EPISODE 018: My Teen Mom on Growing Up and Letting Go of Abusive Relationships
In this week’s episode, Paula Flatt, my mom, tells us about what it was like being a single teenage mother to me, including how she felt pressure to get married quick, leading to an early divorce. Paula details what it was like to get through college and become a Registered Nurse through it all. We left West Virginia for South Carolina in 1989, where she met and fell in love with a good man - a person with good qualities who later became abusive.
In this candid conversation, Paula discusses her own recollection of the domestic violence I detailed from my perspective in Episode 001 of this podcast. This incident led to our abrupt move from South Carolina to Tennessee in 1998.
Listen in to discover themes of nurturing and perfectionism; childlike innocence lost and an evolution from growing up fast to raise a child; and lessons learned about patience in finding love and paying attention to the little things with your kids.
Becoming pregnant at 17.
What it was like being a teenage mother and the stigma that came with it.
“I wish I had been more in the moment and enjoyed more of the little special times that you and I had.”
Staying motivated and building a career to provide for a baby (me) as a single, young mother.
Weighing the options for what to do with the baby - How Paula made the choice.
Why Paula entered into abusive relationships.
How her relationship with her abusive late ex-husband began with an introduction from a trusted friend and a lot of fun.
Is it possible to be abusive and also have good qualities?
The potential for people to stop the abuse and how self awareness is key.
“Children are innocent…they learn behavior from people they’re around.”

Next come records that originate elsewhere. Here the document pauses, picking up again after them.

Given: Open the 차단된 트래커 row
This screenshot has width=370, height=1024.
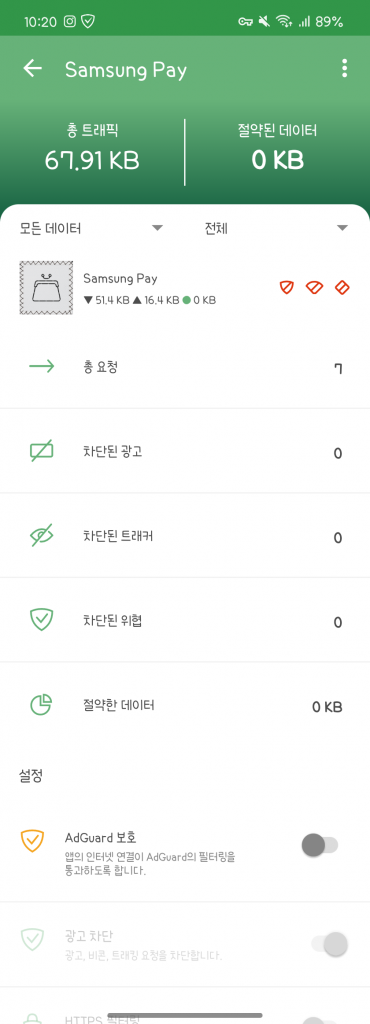Looking at the screenshot, I should 185,536.
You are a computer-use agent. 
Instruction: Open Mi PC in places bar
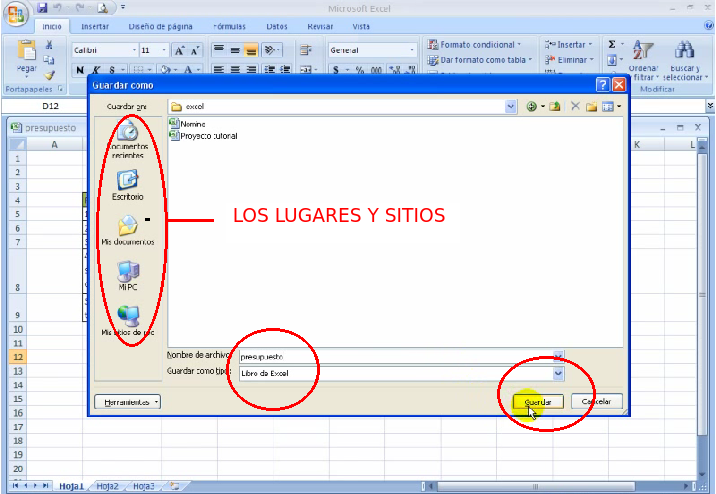click(128, 275)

The good qualities of our abuser.
How health issues and alcoholism adds to inability to deal with inner issues.
How some health issues, such as diabetes, can change aspects of your personality.
How drugs, alcohol, and smoking effect your personality.

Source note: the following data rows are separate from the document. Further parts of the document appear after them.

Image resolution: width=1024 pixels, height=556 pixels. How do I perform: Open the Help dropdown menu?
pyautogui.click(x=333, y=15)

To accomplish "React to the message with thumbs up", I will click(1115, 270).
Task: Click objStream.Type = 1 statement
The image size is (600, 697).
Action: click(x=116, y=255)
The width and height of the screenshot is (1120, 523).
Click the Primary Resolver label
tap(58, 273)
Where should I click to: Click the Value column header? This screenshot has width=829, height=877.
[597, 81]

Physical, mental, and emotional health are all related.
The emotions and events Paula went through as a mother to get us to safety after death threats to my life.

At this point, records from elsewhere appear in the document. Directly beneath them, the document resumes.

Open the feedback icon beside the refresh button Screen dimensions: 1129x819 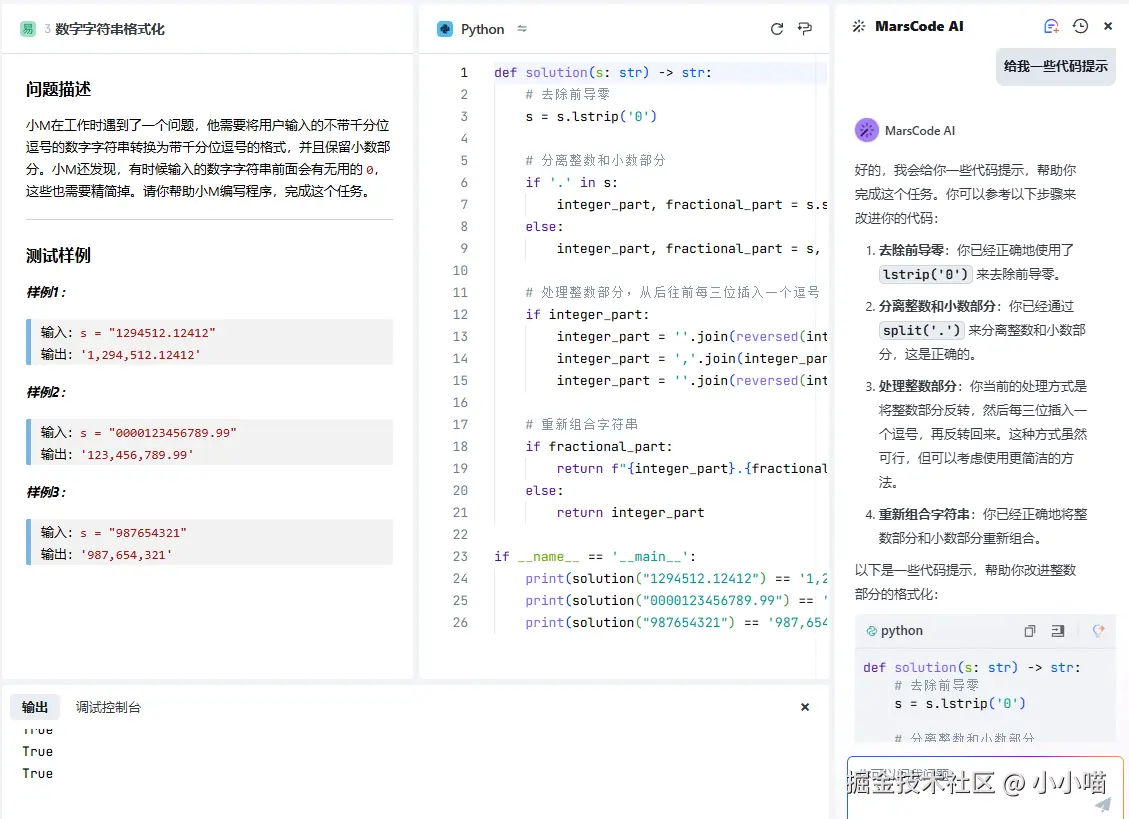coord(805,29)
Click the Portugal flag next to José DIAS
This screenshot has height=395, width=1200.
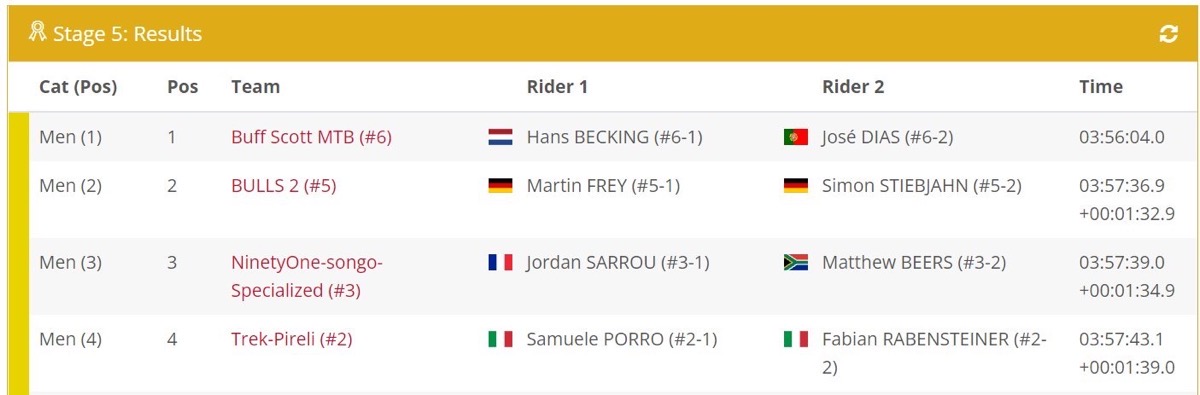click(x=796, y=138)
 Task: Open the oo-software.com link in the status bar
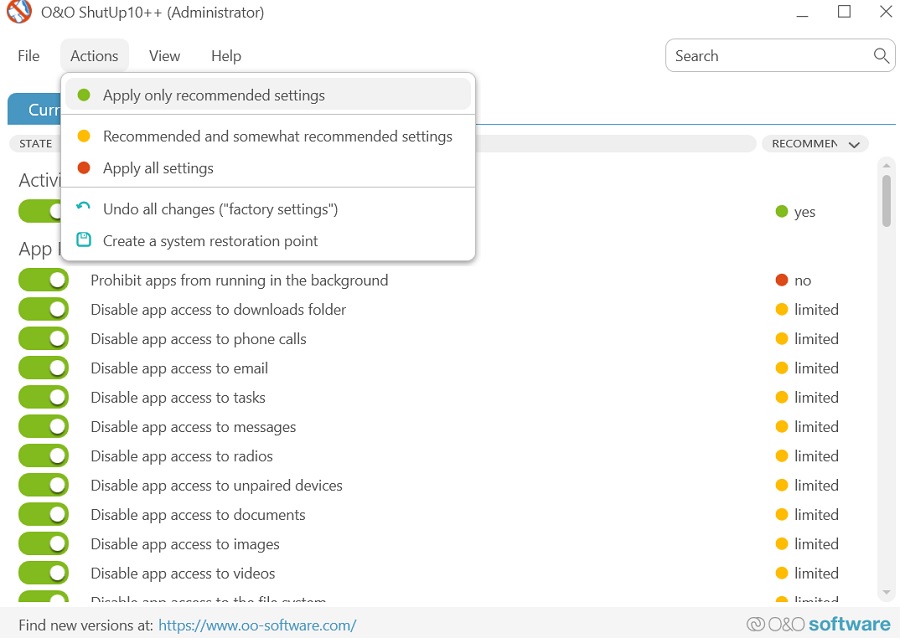coord(257,624)
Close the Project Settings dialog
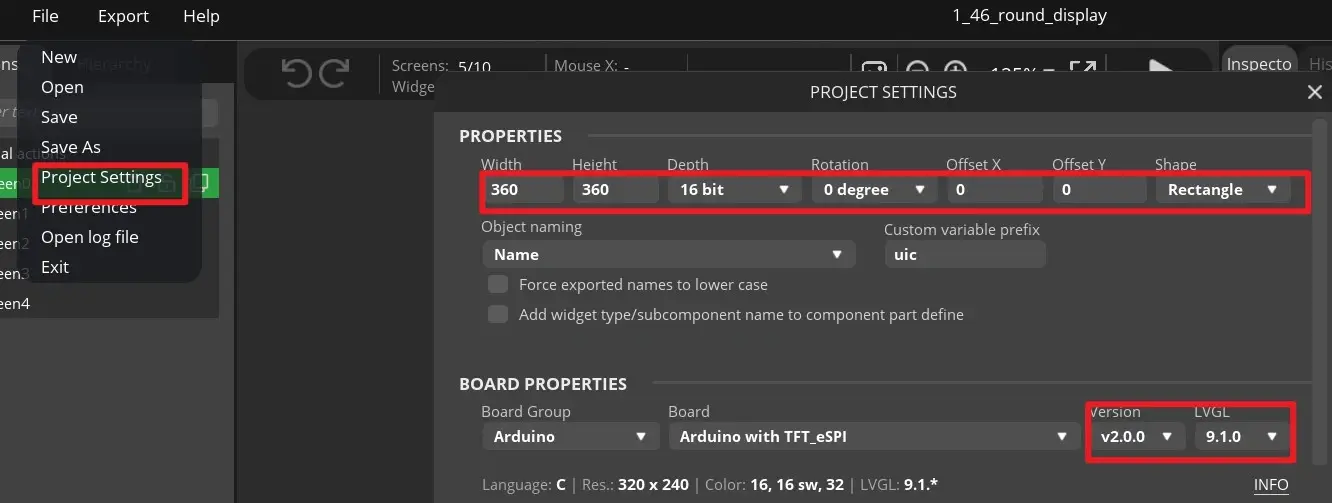The width and height of the screenshot is (1332, 503). point(1315,92)
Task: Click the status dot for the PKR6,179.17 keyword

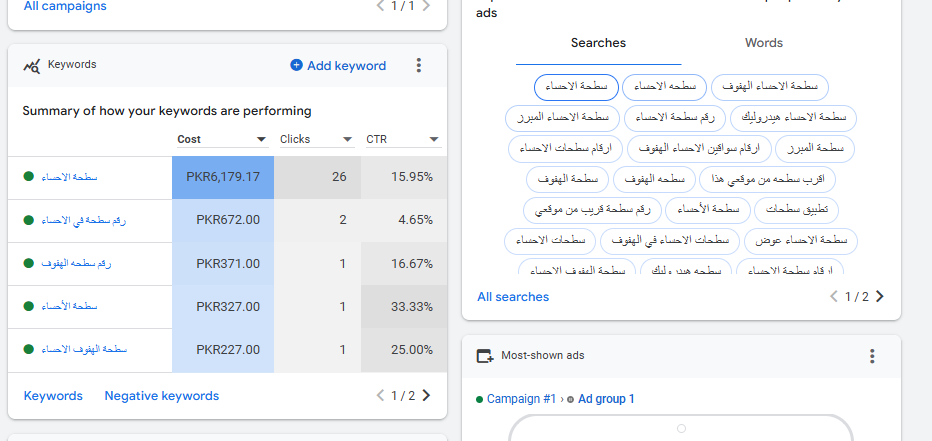Action: [x=29, y=177]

Taking care of financial matters before leaving.
Having the help of friends and family.
How Paula wasn’t afraid for herself, only her children.
How verbal abuse and ultimatums left scars.
Why we stayed as long as we did.
Why Paula thought it was okay to be abused.
“People make threats, eventually they’re going to carry through.”
Nobody would have known what we were going through. Life was worse than it appeared.
From an outsider, we list the red flags you can look for to detect potential abuse that’s going on: large quantities of alcohol; adversarial and rude interactions, for example.
“You’re going to have to let that hatred go.”
How to let go: call upon God for strength.
“You have to ask God to help you…I called upon Him so many times for strength and the ability to understand and let go. And the only way I could let go of that was to ask God to help me. And He did.”
“It was not adding any quality to my life to be vengeful and hateful…”
Resolving resentment in parent/child relationships.
What healing looks like - how a third-party or outside perspective can help.
“I always felt that my life had to be put on hold for everybody else’s.”
The importance of patience and family.
“It’s okay to make mistakes. But in the end, everything will be okay.”